“…plush toys, play spatulas, jewelry boxes, nail wraps, mixing bowls and cookie stamps.” These items were among the 20 or so options some local Girl Scouts were able to choose from in a recent survey about “what cookie prizes they would like to receive in 2017.” A kickball and a water bottle, were the only two that “had anything to do with physical activity,” and respondents could not offer their own suggestions. So Jennifer Rotar, co-leader of Troop 70700 in Berthoud, CO, decided to take action by launching a petition demanding that Girl Scouts of the USA “put the ‘Scout'” back in their cookie prizes.
“Stereotyping girls’ interests in the prize selection doesn’t encourage them to be themselves.”
In the last 6 days, the petition, which is addressed to Chief Executive Officer of the Girl Scouts of the USA, Anna Maria Chávez, as well as Little Brownie Bakers and ABC Bakery, has already garnered nearly 3,500 signatures of its 5,000 signature goal. In it, Jennifer articulates why the incentives offered to Scouts for participation should have “at least a BALANCE of camping, outdoors or activity themed prizes,” arguing that the organization needs to reflect on what “Girl Scouts is really about” when it comes to making those determinations.

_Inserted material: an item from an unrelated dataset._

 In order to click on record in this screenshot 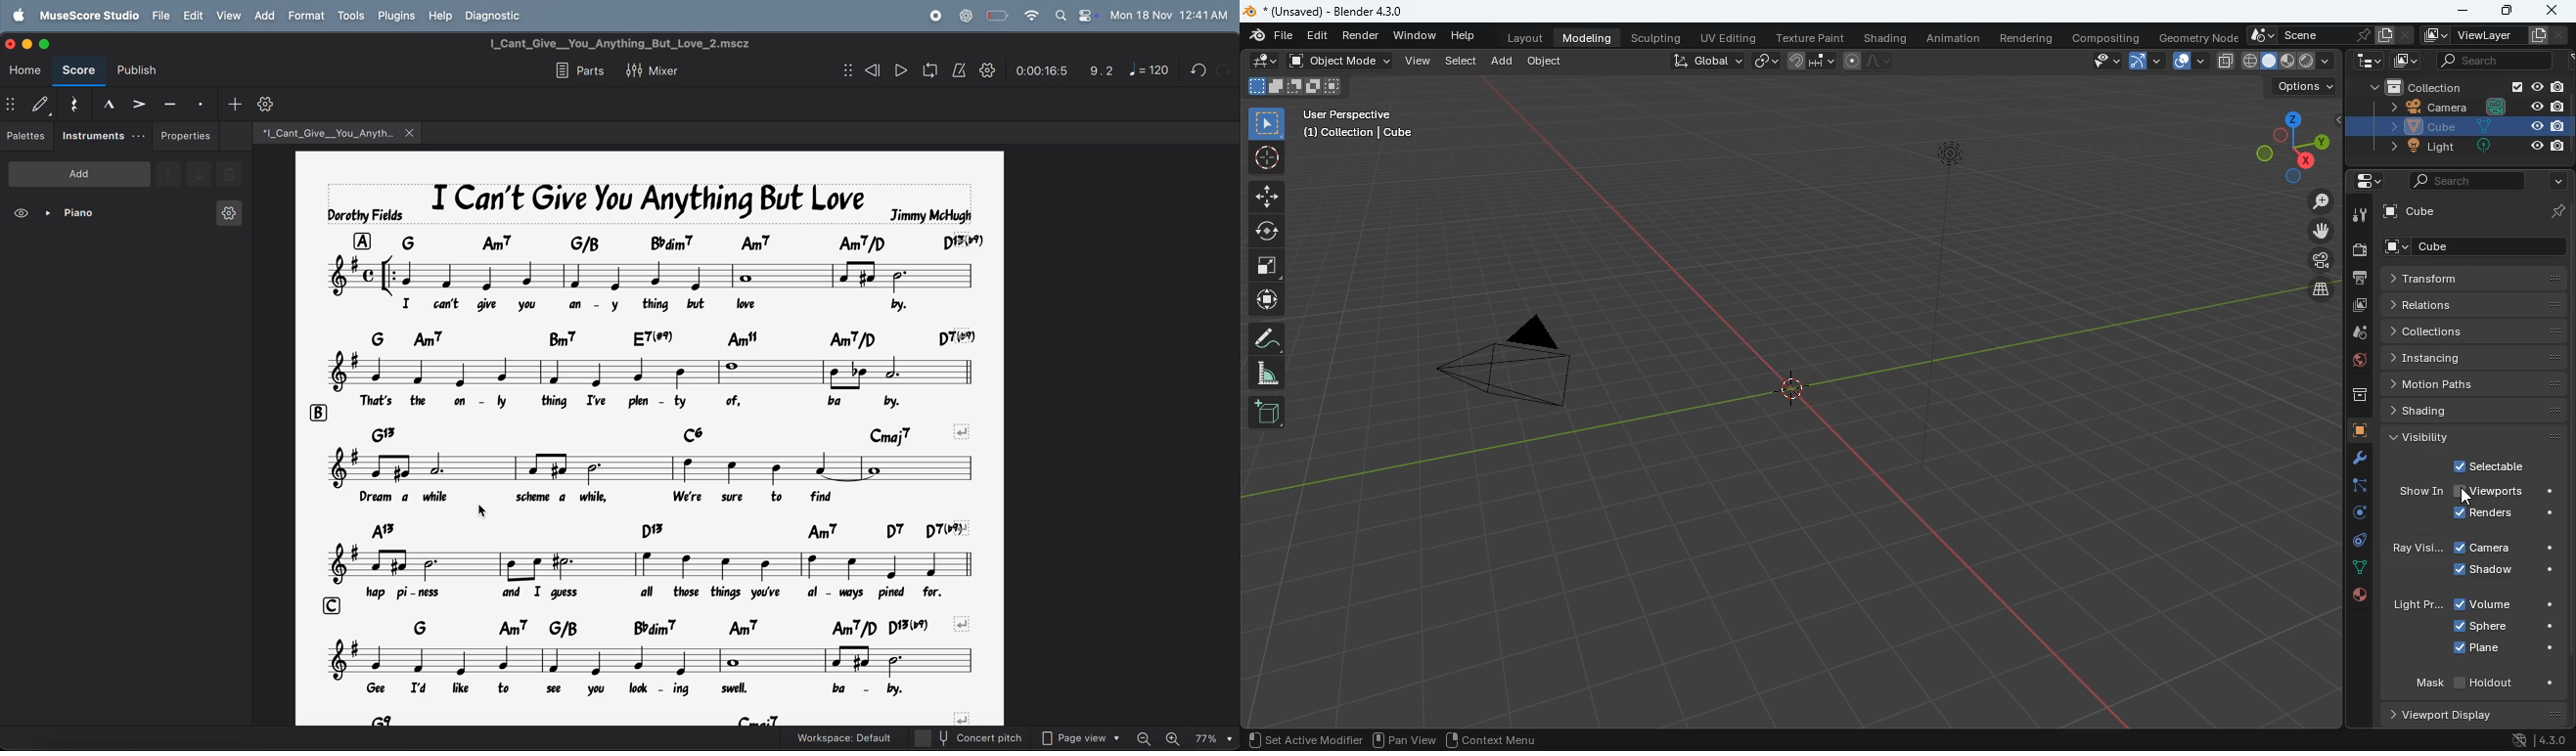, I will do `click(934, 14)`.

Why must girls be offered a majority of items that emphasize traditional feminine appearance, fashion, cooking, etc? Please stop pigeonholing girls into traditional roles and give them choices that reflect their wide range of interests that have nothing to do with gender. Please give them some choices that reflect outdoor activities, sports, science, exploration and creativity.
The Girl Scout program, including badges, journeys and leadership opportunities, teaches our daughters social responsibility, environmental awareness, financial sense, self-awareness, relationship sense, entrepreneurial skills and community service (and more). Girl Scout badges promote outdoor skills, life skills, and artistic skills. The reward program for most popular fundraiser in our country should reflect the values of the program and celebrate the girls who are doing the work.

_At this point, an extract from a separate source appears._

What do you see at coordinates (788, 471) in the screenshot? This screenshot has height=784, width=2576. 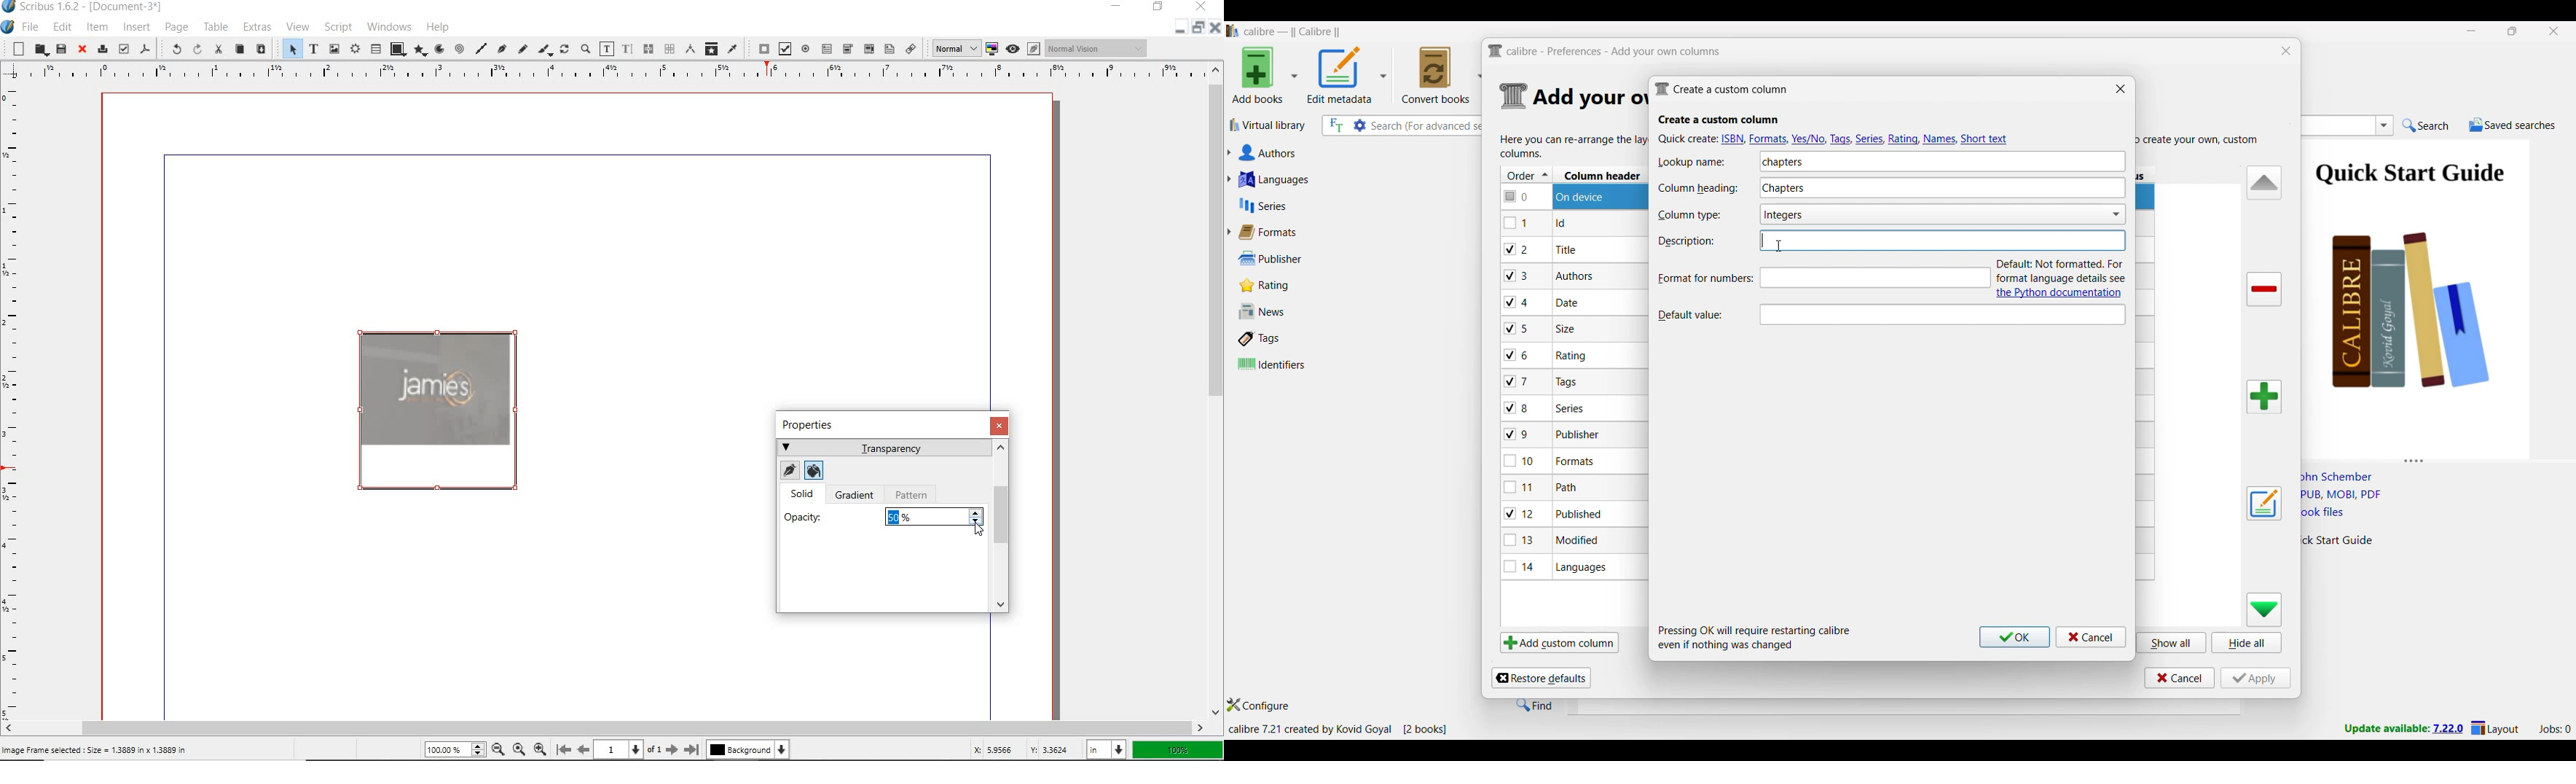 I see `EDIT LINE COLOR PROPERTIES` at bounding box center [788, 471].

She concludes by offering some great alternatives for a broader range of prize options, acknowledging that “Yes, some girls like nail wraps and jewelry boxes, but not ALL girls.”
Considering that the Girl Scouts main site talks about how a girl who participates in the cookie program will experience “running her very own cookie business, working with others—and building a lifetime of confidence as she learns five skills essential to leadership, success, and life,” there is clearly room for improvement when it comes to their current prize incentives, which, from what we understand, can vary from council to council. In her fight for more balanced offerings, here are Jennifer’s suggestions…

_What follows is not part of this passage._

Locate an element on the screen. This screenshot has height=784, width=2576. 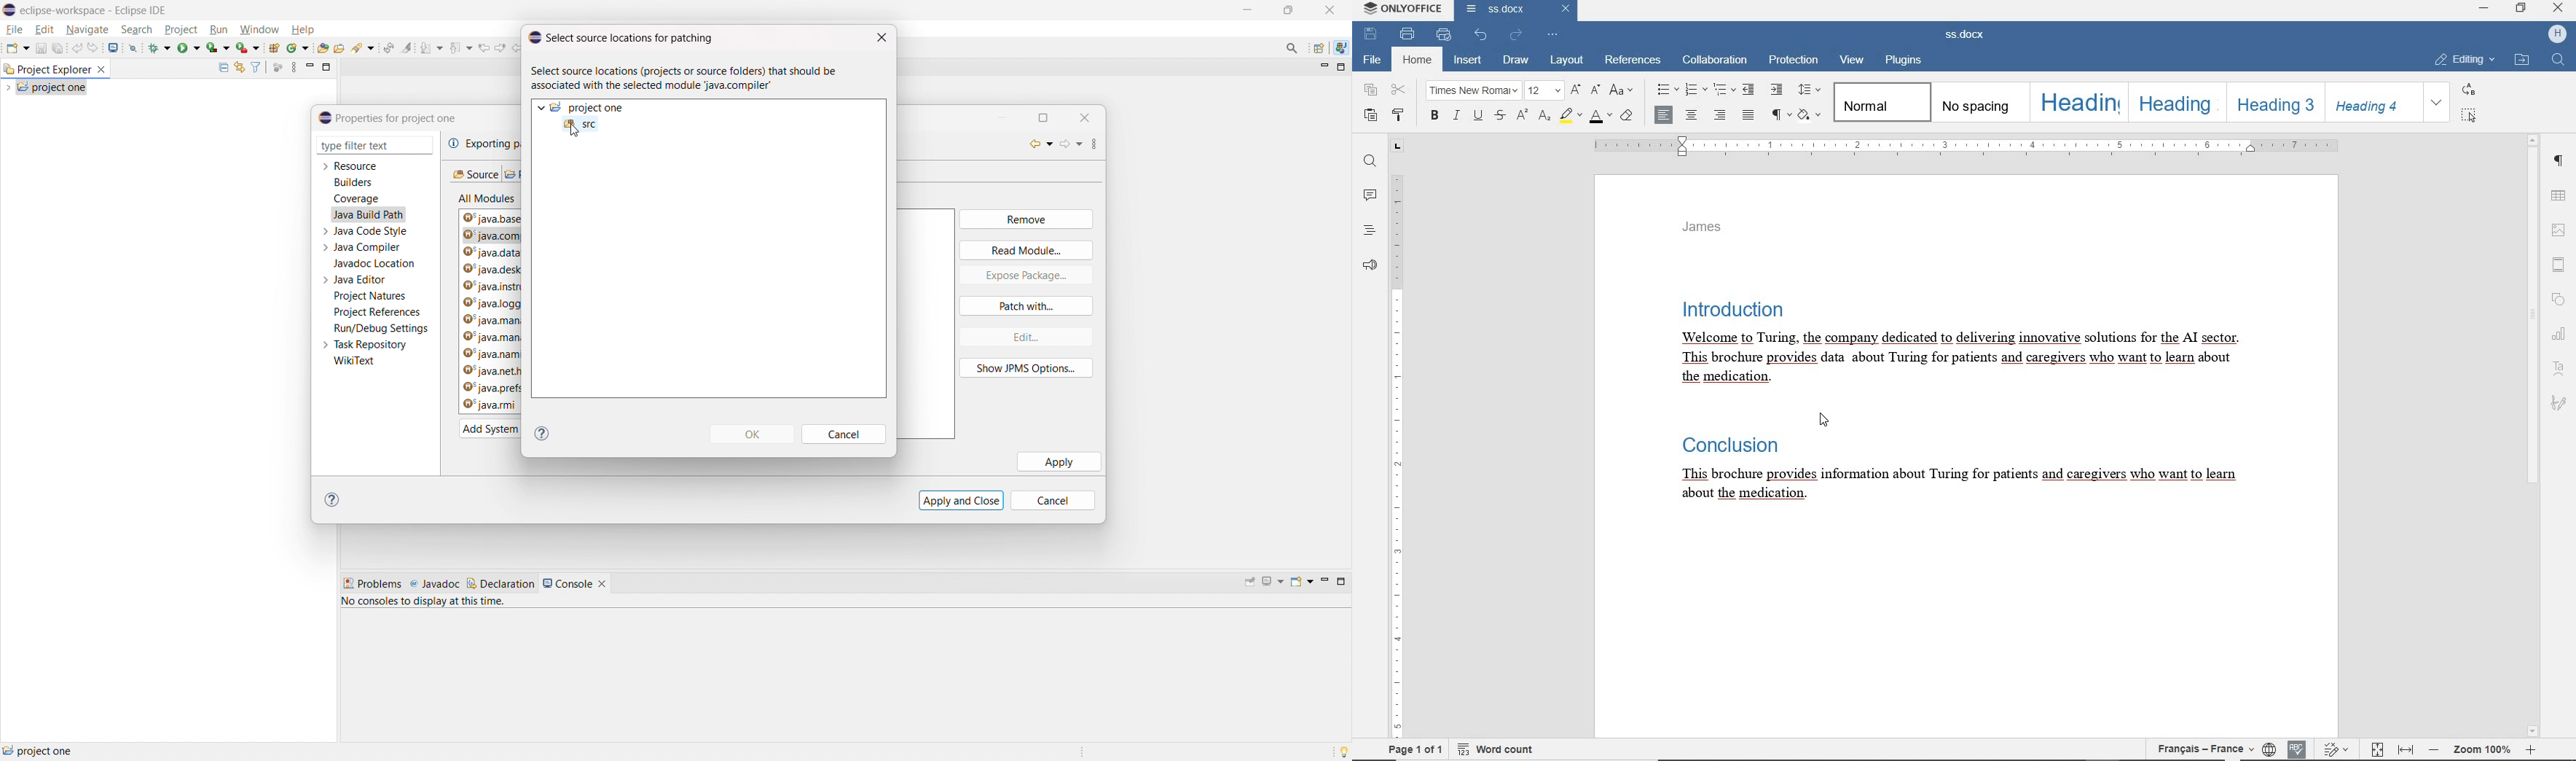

Money for trips, outings, adventures, programs Tickets to amazing opportunities Binoculars to look to the horizon Telescopes to reach for the stars Microscopes to focus on the details Compasses to find their way Tents, sleeping bags, pads for outdoor adventures Mess kits and camp stoves for meals on the go Legos to encourage engineering skills Science kits for their brilliant minds Pocket Knives and Multi Tools for their nimble hands Art sets to encourage their creativity Sports equipment to challenge their physical abilities Yoga mats for strength and flexibility Games – card games and board games, to encourage friendship
Jennifer, who says she loves being a Girl Scout leader, wrote in an petition update yesterday, “I think that modeling ‘Take Action’ in our own lives is one of the best things that we can do for our girls.”
Of the petition’s progress, she noted, “I have had a very meaningful conversation with a representative of my Council here in Colorado, but I am still waiting to hear back from Little Brownie Bakers and have yet to reach a human being at ABC Bakers.” She has vowed to continue to follow through until she receives “a meaningful response from GS headquarters.” Her ultimate goal is to have the organization “set minimum standards for quality and consistency in the incentive prizes” at the national level.